The catch is that most inexpensive "PAR" meters stop at the red end and never report far-red, so a grower steering by a basic sensor is blind to the very lever the plant cares about. Reading it takes a sensor that resolves the far-red band: a quantum sensor with extended range (Apogee's ePAR sensors, for instance, extend to 750 nm to capture it) or a small spectral sensor that reports the red and far-red channels separately. Apogee is a welcome ingestion target here: its sensors offer open outputs (analog, 0–5 V, 4–20 mA, SDI-12, Modbus), so the reading lands in oat-ods through the gatherer like any other, and the red-to-far-red ratio becomes a number you can both verify and target.

The trap: flying blind on the lever the plant reads.

The trap is ignoring far-red because the meter doesn't show it, then wondering why a crop stretches or stays stubbornly compact under a "correct" light level. The other trap is adding far-red indiscriminately, stretching plants you wanted bushy. Far-red is a tool with a direction: decide the morphology you want, set the red-to-far-red ratio to match, and verify it with a sensor that can actually see that end of the spectrum.

Frequently asked questions.

What does far-red light do to plants?

Plants sense far-red light (about 700 to 780 nm) through the pigment phytochrome and use the ratio of red to far-red to judge whether they are shaded, crowded, or in open sun. A lot of far-red (low red-to-far-red ratio) signals shade, triggering stretching and often a shift toward flowering; little far-red (high ratio) keeps plants compact and leafy. Far-red added alongside red can also raise photosynthesis (the Emerson effect), so it shapes the plant and can boost growth at the same time.

What is the red to far-red ratio?

It is the balance between red light and far-red light reaching the plant, and it is the actual signal plants respond to rather than far-red on its own. Under a canopy, leaves absorb red and let far-red through, so the ratio drops and a plant reads it as being shaded. In open sun the ratio is high.
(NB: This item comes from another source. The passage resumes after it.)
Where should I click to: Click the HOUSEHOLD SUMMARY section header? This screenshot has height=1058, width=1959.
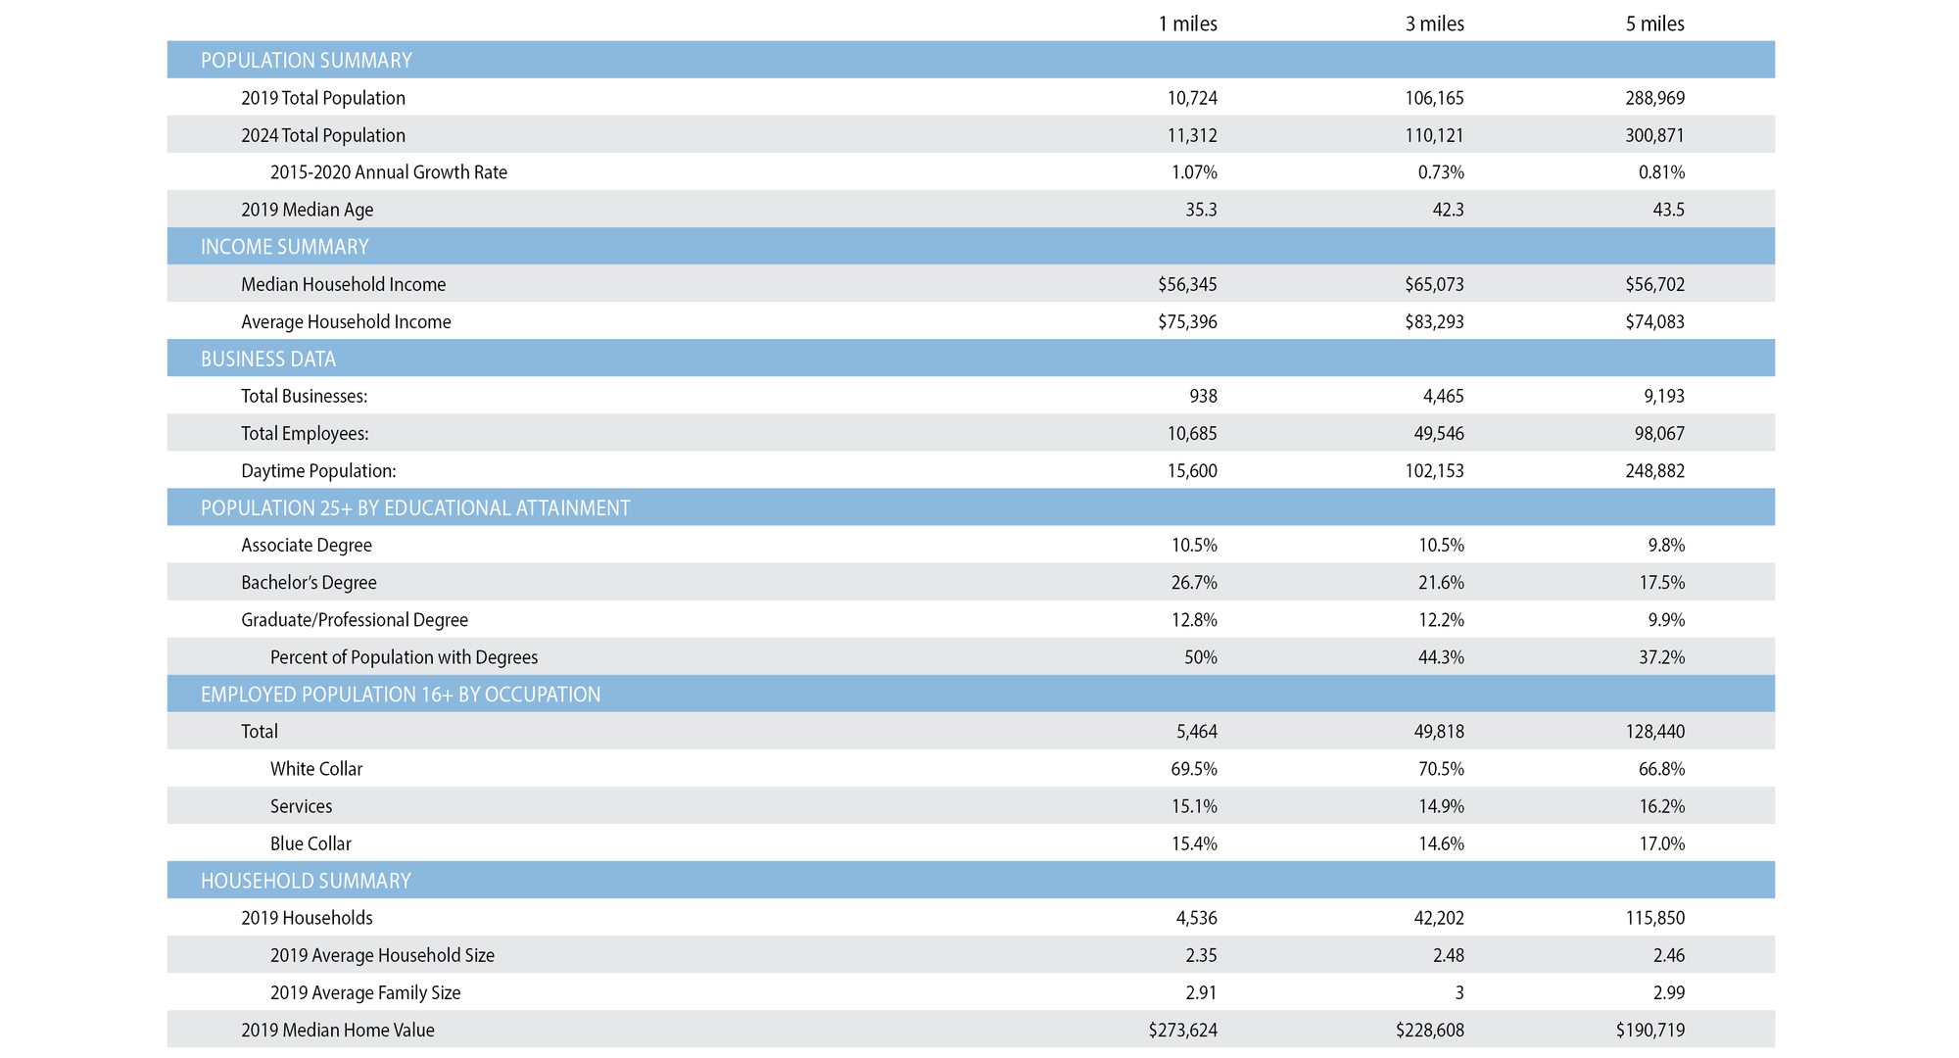[305, 881]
Growers adjust this ratio deliberately to stretch or compact a crop and to influence flowering.

Why doesn't my PAR meter show far-red?

Because traditional PAR meters were built to measure photosynthetically active radiation from 400 to 700 nm, and far-red sits just past that range. So a basic PAR or DLI reading tells you the quantity of light but nothing about the far-red fraction the plant reads for shape and timing. Capturing far-red requires an extended-range quantum sensor (such as an ePAR sensor reaching to 750 nm) or a spectral sensor that reports the far-red channel separately.
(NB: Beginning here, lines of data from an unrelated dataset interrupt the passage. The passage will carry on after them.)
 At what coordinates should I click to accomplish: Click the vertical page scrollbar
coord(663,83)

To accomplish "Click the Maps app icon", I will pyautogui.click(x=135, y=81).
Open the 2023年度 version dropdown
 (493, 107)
Should I add far-red to my grow lights?

It depends on what you want the plant to do. Adding far-red encourages stretching and can push a crop toward flowering, useful for stem elongation or generative steering, while withholding it keeps transplants short and stocky. End-of-day far-red can be used for photoperiod and morphology control. Treat it as a setpoint chosen by crop and growth stage, not something to add indiscriminately, since the wrong amount stretches plants you wanted compact.